BHP community partnership launches new quarantine facility for Indigenous people

Aboriginal people who develop influenza or coronavirus symptoms will soon have access to a new facility in Newman as part of a program aimed at protecting Indigenous communities against the coronavirus outbreak.

BHP is partnering with EPIS Inc. (East Pilbara Independence Support) to launch a four-bedroom facility, with an additional 15 facilities available if required by the Newman community. This program is part of BHP’s A$50 million Vital Resources Fund established last month to support communities near our operations as they navigate the pandemic.

The quarantine facility targets elderly, frail or disabled people who are unable to isolate in their communities if they develop coronavirus-like symptoms or have been in contact with a person who has tested positive to coronavirus. While Newman is situated upon the traditional land of the Nyiyaparli people, modern Newman is home to many diverse Aboriginal peoples, with a strong Martu population in particular.

“We are looking at the potential impacts on the wider Newman community,” EPIS Chief Executive Officer Vicki Kershaw said. “If these people, who are amongst the most vulnerable, develop coronavirus like symptoms it is difficult for them to self-isolate. A significant number of these people encounter challenges when accessing suitable housing, making it impossible to self-isolate and keep themselves and the wider community safe.”

EPIS will provide nursing care and support round-the-clock until residents recover or require hospitalisation if their condition worsens. The team at EPIS continues to educate clients about good hand hygiene practices using both detergent and water, as well as hand sanitiser and social distancing. Anyone visiting the compound will be temperature tested and assessed for symptoms before they access the facility, and additional environmental cleaning required for the COVID-19 pandemic will take place to reduce risk of cross infection.

EPIS also operates a 24-hour respite centre, a day care facility and offers food, domestic support, nursing, outreach and transport services for at risk members of the community. The organisation takes clients on trips back to their homelands to give them the opportunity to reconnect with their land.

“We are attempting to be on the ‘front foot’ and set this facility up to mitigate some of the risk for both our clients and the wider community,” Vicki said.

She said the Western Desert communities had been locked down for some time. Families have been supported to travel back to their communities in the earlier stages of the outbreak to minimise the risk of COVID-19 spreading into these small remote communities.

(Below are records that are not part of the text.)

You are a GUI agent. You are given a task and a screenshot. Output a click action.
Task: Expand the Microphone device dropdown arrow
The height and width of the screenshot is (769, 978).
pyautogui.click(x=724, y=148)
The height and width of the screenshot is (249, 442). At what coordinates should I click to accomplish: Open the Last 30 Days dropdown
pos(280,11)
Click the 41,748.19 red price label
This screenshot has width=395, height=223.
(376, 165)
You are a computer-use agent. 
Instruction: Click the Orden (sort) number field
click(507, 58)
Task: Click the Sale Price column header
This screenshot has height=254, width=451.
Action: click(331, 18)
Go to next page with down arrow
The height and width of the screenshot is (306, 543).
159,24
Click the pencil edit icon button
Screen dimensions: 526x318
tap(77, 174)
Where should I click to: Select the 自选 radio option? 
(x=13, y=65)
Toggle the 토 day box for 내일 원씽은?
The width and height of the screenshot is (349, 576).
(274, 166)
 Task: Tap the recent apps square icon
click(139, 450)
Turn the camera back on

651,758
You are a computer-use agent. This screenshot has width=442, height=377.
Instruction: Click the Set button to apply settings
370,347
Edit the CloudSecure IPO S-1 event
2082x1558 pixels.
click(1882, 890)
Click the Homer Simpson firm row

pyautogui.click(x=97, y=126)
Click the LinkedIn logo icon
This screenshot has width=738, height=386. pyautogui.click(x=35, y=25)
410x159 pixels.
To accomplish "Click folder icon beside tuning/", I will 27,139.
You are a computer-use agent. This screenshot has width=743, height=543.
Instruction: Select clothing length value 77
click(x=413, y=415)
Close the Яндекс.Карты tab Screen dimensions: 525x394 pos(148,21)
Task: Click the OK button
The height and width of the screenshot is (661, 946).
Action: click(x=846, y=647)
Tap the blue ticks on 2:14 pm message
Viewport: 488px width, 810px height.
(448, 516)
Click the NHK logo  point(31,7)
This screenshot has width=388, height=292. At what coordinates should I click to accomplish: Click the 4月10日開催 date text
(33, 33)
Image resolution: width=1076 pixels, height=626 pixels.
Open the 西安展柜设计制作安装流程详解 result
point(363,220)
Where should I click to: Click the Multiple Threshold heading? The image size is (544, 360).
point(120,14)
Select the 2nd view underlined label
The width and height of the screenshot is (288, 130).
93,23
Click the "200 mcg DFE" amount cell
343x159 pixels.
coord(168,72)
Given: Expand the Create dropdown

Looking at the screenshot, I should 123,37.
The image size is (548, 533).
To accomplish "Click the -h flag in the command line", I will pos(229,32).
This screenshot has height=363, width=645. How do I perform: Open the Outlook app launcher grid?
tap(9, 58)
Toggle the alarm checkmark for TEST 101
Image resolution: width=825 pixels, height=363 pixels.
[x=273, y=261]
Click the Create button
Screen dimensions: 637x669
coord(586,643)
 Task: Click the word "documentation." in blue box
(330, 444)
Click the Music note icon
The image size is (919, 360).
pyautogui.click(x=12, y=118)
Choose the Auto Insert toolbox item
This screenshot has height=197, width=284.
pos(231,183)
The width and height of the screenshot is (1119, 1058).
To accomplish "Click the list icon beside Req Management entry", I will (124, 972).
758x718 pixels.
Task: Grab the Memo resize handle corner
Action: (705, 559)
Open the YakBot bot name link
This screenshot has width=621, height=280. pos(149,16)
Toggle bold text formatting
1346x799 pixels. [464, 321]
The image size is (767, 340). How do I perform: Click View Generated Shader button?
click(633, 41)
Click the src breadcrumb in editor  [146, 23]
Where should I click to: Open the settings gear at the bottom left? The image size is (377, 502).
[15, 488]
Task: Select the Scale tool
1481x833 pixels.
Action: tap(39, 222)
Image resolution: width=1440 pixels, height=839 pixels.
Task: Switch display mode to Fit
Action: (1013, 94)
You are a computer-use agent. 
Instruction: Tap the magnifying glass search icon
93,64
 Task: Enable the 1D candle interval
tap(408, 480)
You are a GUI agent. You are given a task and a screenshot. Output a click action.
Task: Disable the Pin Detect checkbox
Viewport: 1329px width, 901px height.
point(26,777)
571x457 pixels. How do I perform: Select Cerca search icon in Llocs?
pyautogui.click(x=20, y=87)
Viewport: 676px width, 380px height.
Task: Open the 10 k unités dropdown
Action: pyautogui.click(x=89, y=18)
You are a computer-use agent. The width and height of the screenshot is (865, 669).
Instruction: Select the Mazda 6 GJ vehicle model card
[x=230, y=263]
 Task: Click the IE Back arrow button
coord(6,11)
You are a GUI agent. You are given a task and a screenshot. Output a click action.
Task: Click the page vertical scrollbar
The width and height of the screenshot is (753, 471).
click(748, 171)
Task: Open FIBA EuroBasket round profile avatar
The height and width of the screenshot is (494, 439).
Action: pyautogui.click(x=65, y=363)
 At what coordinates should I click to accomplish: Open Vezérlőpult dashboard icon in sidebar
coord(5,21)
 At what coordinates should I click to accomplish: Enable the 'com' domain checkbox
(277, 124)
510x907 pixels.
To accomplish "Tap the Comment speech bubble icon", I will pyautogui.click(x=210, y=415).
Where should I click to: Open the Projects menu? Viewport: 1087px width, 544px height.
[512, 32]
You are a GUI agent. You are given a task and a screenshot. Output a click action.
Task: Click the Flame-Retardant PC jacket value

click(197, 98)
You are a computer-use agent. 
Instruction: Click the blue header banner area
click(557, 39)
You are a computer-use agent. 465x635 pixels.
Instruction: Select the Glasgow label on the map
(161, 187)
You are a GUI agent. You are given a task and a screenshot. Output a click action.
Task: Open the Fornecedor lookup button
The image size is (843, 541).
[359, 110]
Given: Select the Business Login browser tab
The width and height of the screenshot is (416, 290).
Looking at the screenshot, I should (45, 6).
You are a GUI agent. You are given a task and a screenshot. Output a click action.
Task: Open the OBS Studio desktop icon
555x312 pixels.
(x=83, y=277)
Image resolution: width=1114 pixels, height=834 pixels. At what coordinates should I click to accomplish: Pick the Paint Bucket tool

BHP General Manager of Newman Operations, Marie Bourgoin, said the facility was critical because available housing options did not meet the needs of all Martu families in the present circumstances. Overcrowding remains an issue for many families and that impedes their ability to practice social distancing. 

“Providing a facility with full time care and medical support means that elders are able to self-quarantine or take respite from their families at times of illness, which will limit their interactions with hospitals and protect their family circle and extended community,” she said.

“This project will ensure that our most at-risk community members have the best chance of staying well and healthy during the uncertain times to come.”

BHP has provided people, resources, financial support and leveraged contractors to educate communities on COVID-19 risks and give them the option of returning to country. 

The Return to Country program is a partnership with the Shire of East Pilbara, Western Desert Lands Aboriginal Corporation (WDLAC), Kanyirrinpa Jukurrpa (KJ), Puntukurnu Aboriginal Medical Service (PAMS), EPIS, WA Police, Department of Communities and other service providers.

“Elderly Martu residents of Newman are a vital part of our community and we must do everything we can to ensure that they have quality support services through this pandemic,” Marie said. “Our work is focused on ensuring their health and safety so they can continue to stay on their land.”